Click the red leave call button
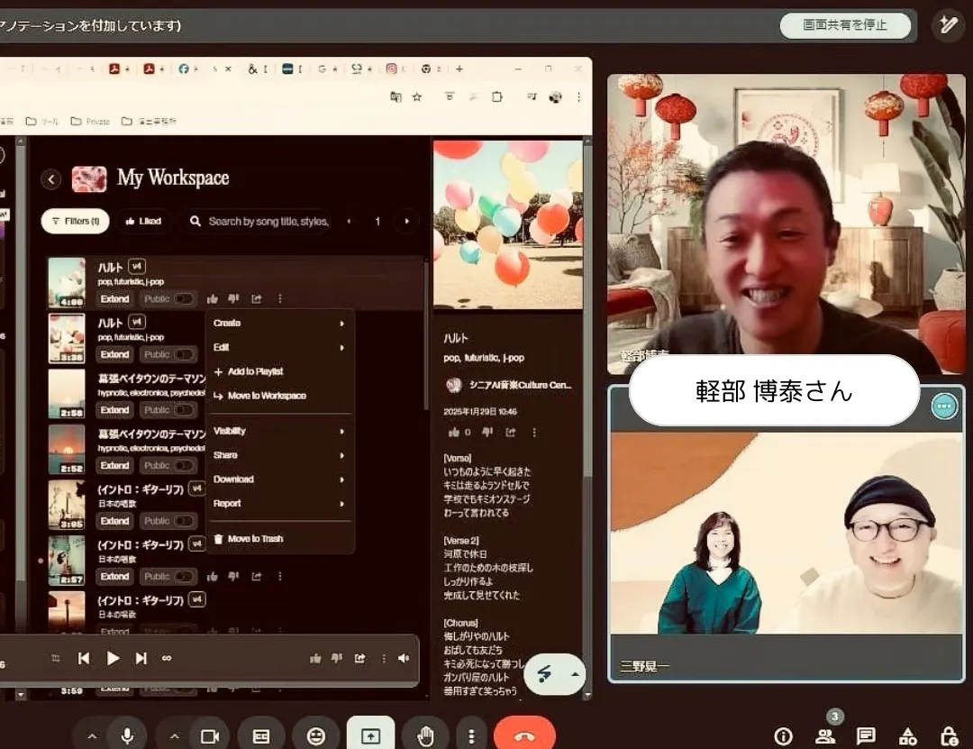 (x=523, y=735)
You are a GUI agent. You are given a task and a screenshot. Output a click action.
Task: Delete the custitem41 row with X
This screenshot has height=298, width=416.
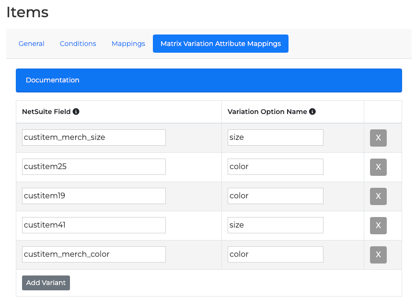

> TO BE DONE: Could you reproduce every line of the material above word for word, leaving the pictures out?

> CORRECT ANSWER:
Click the red leave call button
 (x=523, y=735)
You are a GUI agent. You are given a task and a screenshot. Output a click action.
Task: Delete the custitem41 row with X
This screenshot has height=298, width=416.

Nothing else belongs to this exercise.